Can you scale the records from the line that contains "Where should I click to: Expand" through the end of the records, giving every line again with its request, and multiply each coordinate in the answers by 0.4, rounding to whole numbers with halves going up? Leave all other numbers as they are.

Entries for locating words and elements
• • • •
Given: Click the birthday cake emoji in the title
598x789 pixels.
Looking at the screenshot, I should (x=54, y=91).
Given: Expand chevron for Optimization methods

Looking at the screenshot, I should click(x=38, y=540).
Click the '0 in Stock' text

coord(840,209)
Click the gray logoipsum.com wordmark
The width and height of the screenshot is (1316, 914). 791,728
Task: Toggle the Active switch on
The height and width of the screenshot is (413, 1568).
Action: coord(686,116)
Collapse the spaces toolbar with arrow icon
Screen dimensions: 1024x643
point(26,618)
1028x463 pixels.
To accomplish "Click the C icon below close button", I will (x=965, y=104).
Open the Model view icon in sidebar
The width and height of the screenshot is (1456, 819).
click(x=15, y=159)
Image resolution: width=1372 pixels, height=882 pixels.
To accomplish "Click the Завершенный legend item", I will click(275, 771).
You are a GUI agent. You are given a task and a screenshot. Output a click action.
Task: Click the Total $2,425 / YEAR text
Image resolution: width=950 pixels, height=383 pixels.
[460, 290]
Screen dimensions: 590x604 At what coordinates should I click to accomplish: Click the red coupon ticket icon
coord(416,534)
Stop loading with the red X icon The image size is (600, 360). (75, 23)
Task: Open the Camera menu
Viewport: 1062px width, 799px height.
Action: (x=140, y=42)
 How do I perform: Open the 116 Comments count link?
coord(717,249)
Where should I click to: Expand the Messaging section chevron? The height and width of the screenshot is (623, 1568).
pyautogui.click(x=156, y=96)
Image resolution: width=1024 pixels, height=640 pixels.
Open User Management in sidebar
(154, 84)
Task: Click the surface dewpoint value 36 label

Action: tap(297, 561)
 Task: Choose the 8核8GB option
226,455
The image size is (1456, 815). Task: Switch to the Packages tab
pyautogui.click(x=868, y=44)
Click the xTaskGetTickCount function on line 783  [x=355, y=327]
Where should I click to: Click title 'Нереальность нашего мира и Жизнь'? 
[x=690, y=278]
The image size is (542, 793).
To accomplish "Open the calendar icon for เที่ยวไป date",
• • • •
* [Problem solution]:
Where should I click to: Expand the Messaging section chevron? The height and width of the screenshot is (623, 1568).
pyautogui.click(x=62, y=38)
Image resolution: width=1024 pixels, height=640 pixels.
Open User Management in sidebar
(62, 34)
Task: Click the surface dewpoint value 36 label

Action: tap(119, 224)
 Task: Choose the 8核8GB option
90,182
The image size is (1456, 815). Task: Switch to the Packages tab
pyautogui.click(x=347, y=18)
Click the xTaskGetTickCount function on line 783  [x=142, y=131]
Where should I click to: Click title 'Нереальность нашего мира и Жизнь'? 
[x=276, y=111]
The image size is (542, 793).
To accomplish "Open the calendar icon for เที่ยวไป date",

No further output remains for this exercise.